**Brief 1**
Answer these from the passage on predicting drug response from gene expression:
(a) What makes the gene expression matrix approximately low-rank?
(b) Which database supplied the data for the experiments?
(c) What three databases hold the results of the large-scale cell line studies?
**Brief 2**
Extend the passage on predicting drug response from gene expression, picking up right after its final sentence.

**Supplied passage**
From Gene Expression to Drug Response: A Collaborative Filtering Approach
Predicting the response of cancer cells to drugs is an important problem in pharmacogenomics. Recent efforts in generation of large scale datasets profiling gene expression and drug sensitivity in cell lines have provided a unique opportunity to study this problem. However, one major challenge is the small number of samples (cell lines) compared to the number of features (genes) even in these large datasets. We propose a collaborative filtering (CF) like algorithm for modeling gene-drug relationship to identify patients most likely to benefit from a treatment. Due to the correlation of gene expressions in different cell lines, the gene expression matrix is approximately low-rank, which suggests that drug responses could be estimated from a reduced dimension latent space of the gene expression. Towards this end, we propose a joint low-rank matrix factorization and latent linear regression approach. Experiments with data from the Genomics of Drug Sensitivity in Cancer database are included to show that the proposed method can predict drug-gene associations better than the state-of-the-art methods.
From Gene Expression to Drug Response: A Collaborative Filtering Approach
|Cheng Qian Nicholas D. Sidiropoulos Magda Amiridi Amin Emad ††thanks: Email: firstname.lastname@example.org (C. Qian), email@example.com (N. D. Sidiropoulos), firstname.lastname@example.org (M. Amiridi) and email@example.com (A. Emad)|
|Department of Electrical and Computer Engineering, University of Virginia, VA, USA|
|Department of Electrical and Computer Engineering, McGill University, Montreal, QC, Canada|
Index Terms— Gene expression, drug response, linear regression, collaborative filtering, Genomics of Drug Sensitivity in Cancer (GDSC).
Selecting the right drugs is critical for cancer survival , but existing methods that predict a patient’s response to a particular drug are not reliable enough. Resistance to chemotherapy is a major issue, as time is of essence in many cases. Therefore, it is of great interest to construct predictive models of chemotherapy response that physicians can use to prescreen the most promising treatment options. In recent years, the field of pharmacogenomics has emerged as a very promising area with challenging problems that can benefit from more attention from the signal processing community.
Several large-scale studies have been recently conducted to measure the gene expression (i.e. transcriptomic) profile of hundreds of cell lines and their sensitivity to tens to hundreds of different drugs [2, 3, 4]. The results of these studies, which are available in databases such as the Cancer Cell Line Encyclopedia (CCLE) , the Genomics of Drug Sensitivity in Cancer (GDSC) , and the Cancer Therapeutics Response Portal (CTRP) [3.5], bring predictive models linking gene expression to drug response closer within reach.

**Data section**
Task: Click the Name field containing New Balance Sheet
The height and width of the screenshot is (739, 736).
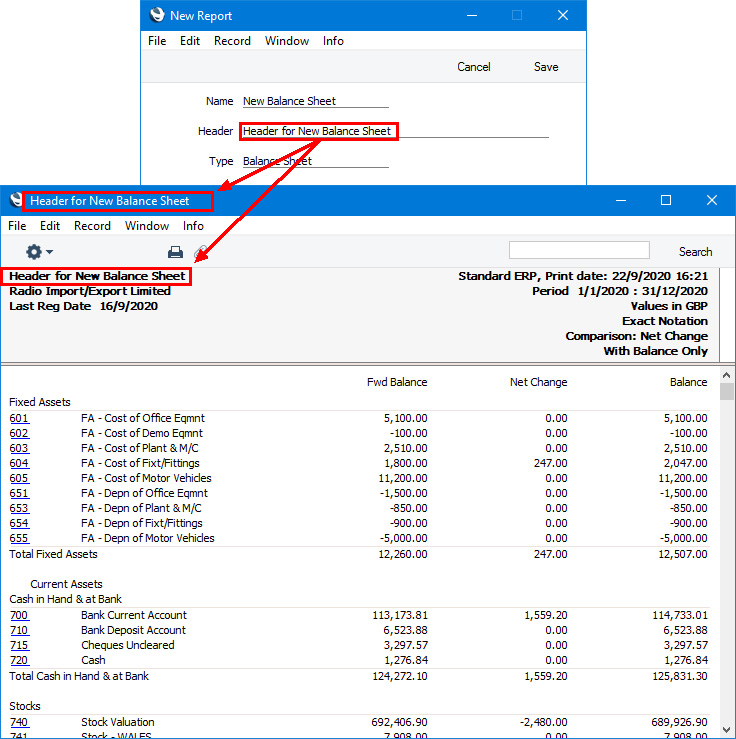Action: [x=314, y=101]
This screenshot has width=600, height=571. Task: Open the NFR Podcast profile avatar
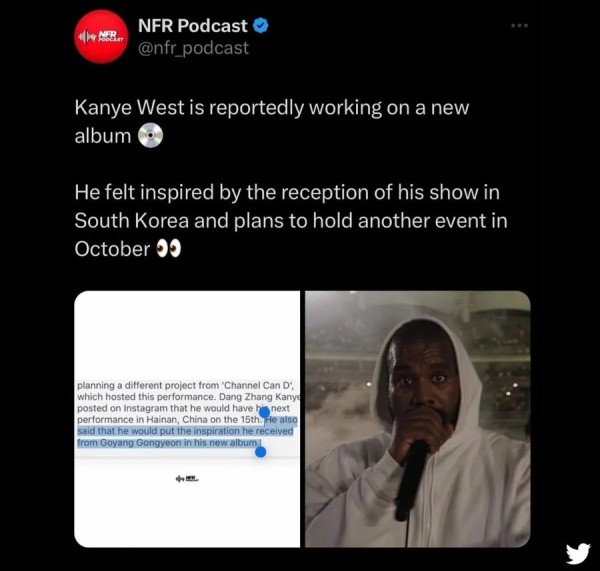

**Written reply 1**
(a) The correlation of gene expressions in different cell lines.
(b) The Genomics of Drug Sensitivity in Cancer (GDSC) database.
(c) The Cancer Cell Line Encyclopedia (CCLE), the Genomics of Drug Sensitivity in Cancer (GDSC), and the Cancer Therapeutics Response Portal (CTRP).

**Written reply 2**
Numerous drug sensitivity prediction algorithms have been proposed to characterize the relationship between transcriptomic information and drug response [5, 6, 7, 9, 10, 8]. Emad et al. recently proposed a gene prioritization method called Prioritization of Genes Enhanced with Network Information (ProGENI) to rank genes that are closely related to a phenotype . With the ranked genes, the authors employed a kernel support vector machine (SVM) for drug sensitivity prediction, and showed that ProGENI–identified genes can better predict drug response compared to genes identified by other widely used prioritization methods such as Pearson correlation and Elastic Net (EN). In , through a collaborative effort between the National Cancer Institute (NCI) and the Dialogue on Reverse Engineering Assessment and Methods (DREAM) project, a comparison of 44 different drug response prediction methods was undertaken, among which the Bayesian multitask multiple Kernel learning exhibited the best prediction performance. However, the training was based on just 35 samples, which seems very limited. To handle the cases where the number of genes is greater than that of cell lines, the prevailing methods rely on some sort of sparse regression for gene selection, to help resolve the underdeterminacy that arises in even the simplest linear prediction models [11, 12].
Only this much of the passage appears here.